## Work required
Please copy word for word the passage of the Gemma 3 post starting with "The 27B parameter" and going on through "aged consumer hardware.".

━━━ Source document ━━━

Google's recent Gemma 3 model release is definitely making waves. While the LLM hype train never stops, what really grabbed my attention wasn't just the claimed power, but the benchmarks showing Gemma 3 rivaling competitors like DeepSeek. Seeing it hold its own, especially the smaller parameter versions, felt like a real step towards more accessible AI power.
The 27B parameter version particularly caught my eye. Could my existing hardware actually handle it? Challenge accepted!
My setup is practical, not cutting-edge: a home server with a decade-old Xeon CPU, but crucially, a trusty Titan RTX GPU. It's served me well for various projects, but could this older GPU handle a modern 27B parameter LLM with reasonable performance? The appeal of running a state-of-the-art model locally, free from cloud APIs, was strong. I wanted to test the practical limits of running these new models on slightly aged consumer hardware.

━━━ Recorded information ━━━

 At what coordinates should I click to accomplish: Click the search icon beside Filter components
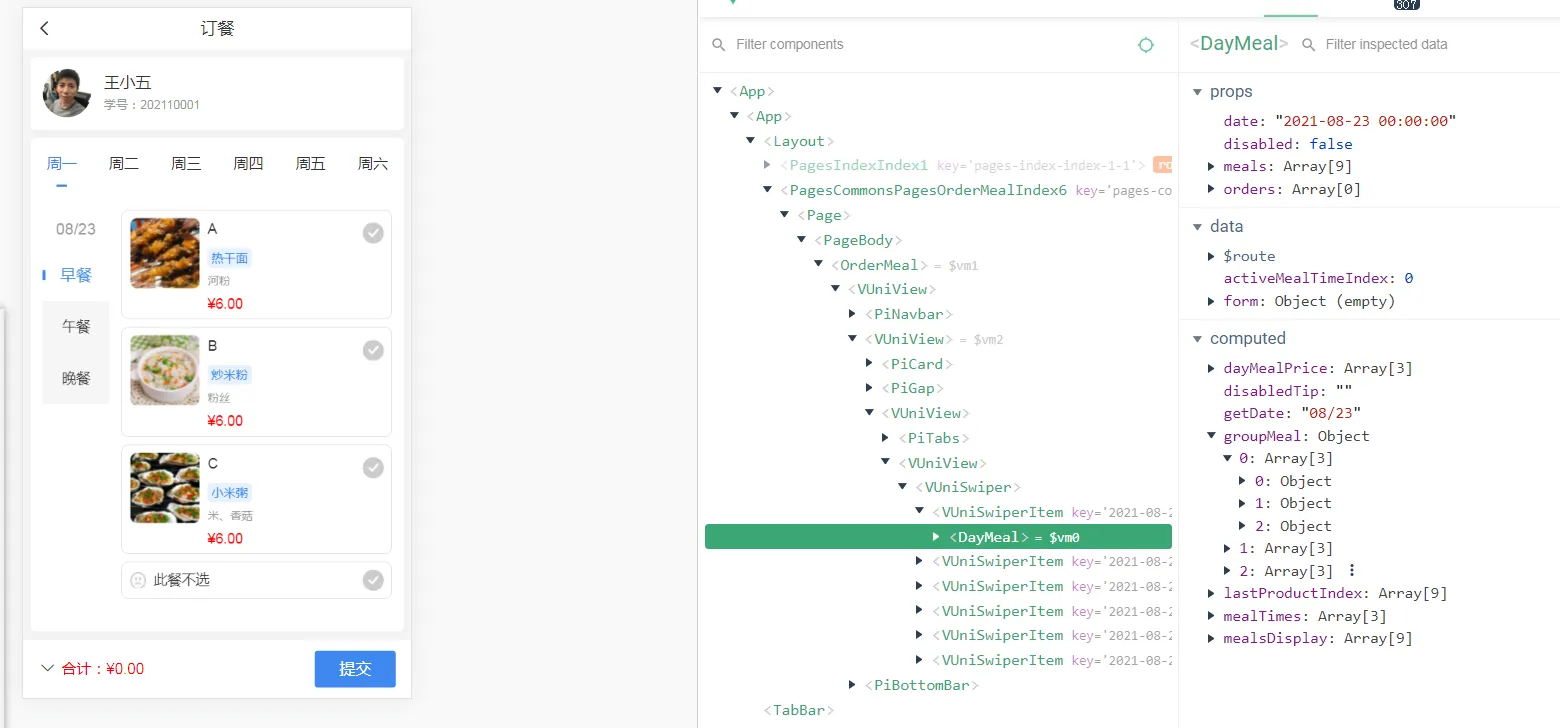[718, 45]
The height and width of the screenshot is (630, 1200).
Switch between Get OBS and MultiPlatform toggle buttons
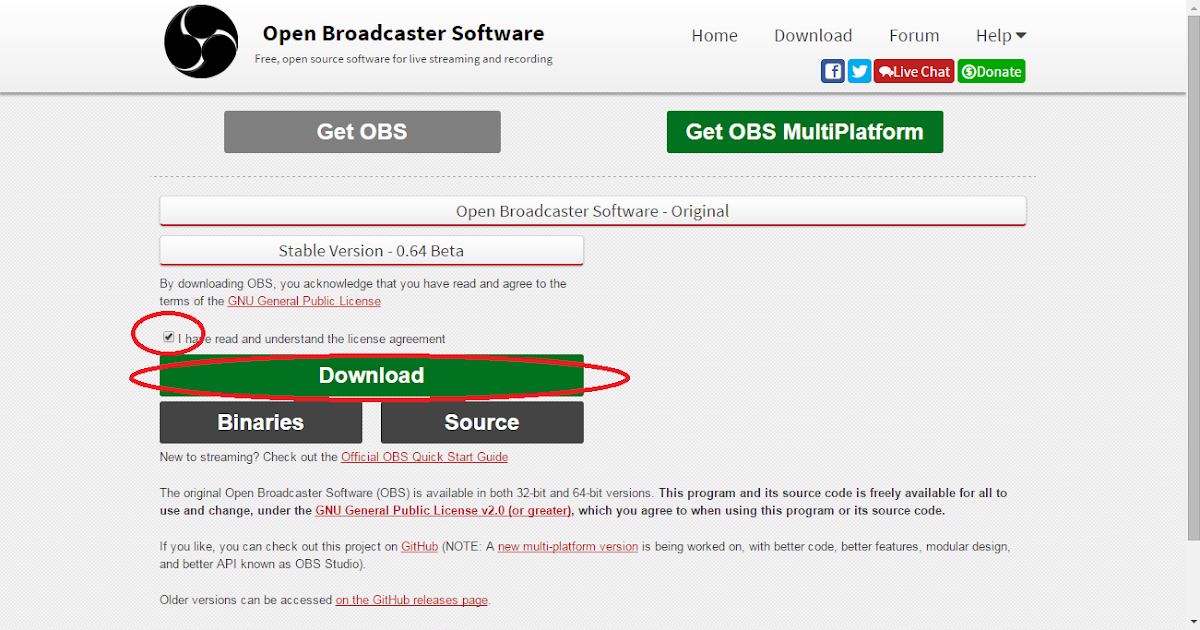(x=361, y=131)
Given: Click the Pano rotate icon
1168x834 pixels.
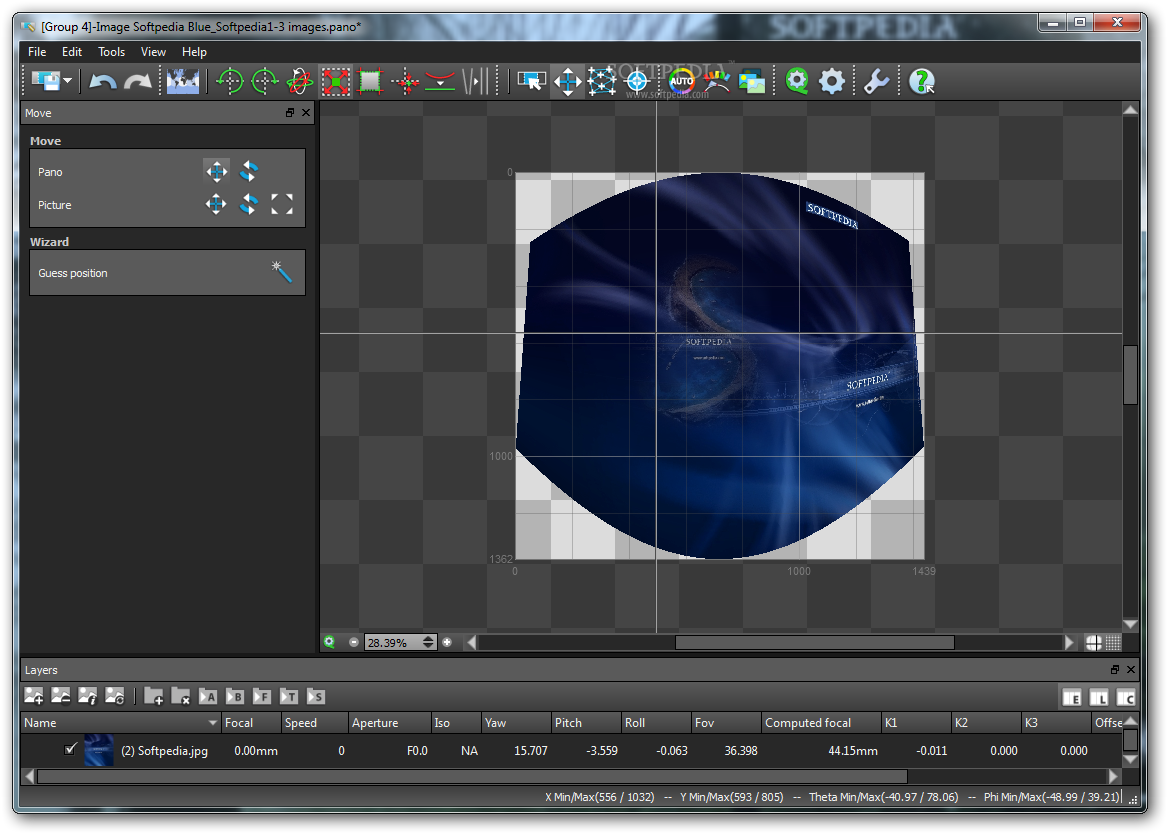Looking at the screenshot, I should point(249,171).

━━━

## Solution for this exercise
The 27B parameter version particularly caught my eye. Could my existing hardware actually handle it? Challenge accepted!
My setup is practical, not cutting-edge: a home server with a decade-old Xeon CPU, but crucially, a trusty Titan RTX GPU. It's served me well for various projects, but could this older GPU handle a modern 27B parameter LLM with reasonable performance? The appeal of running a state-of-the-art model locally, free from cloud APIs, was strong. I wanted to test the practical limits of running these new models on slightly aged consumer hardware.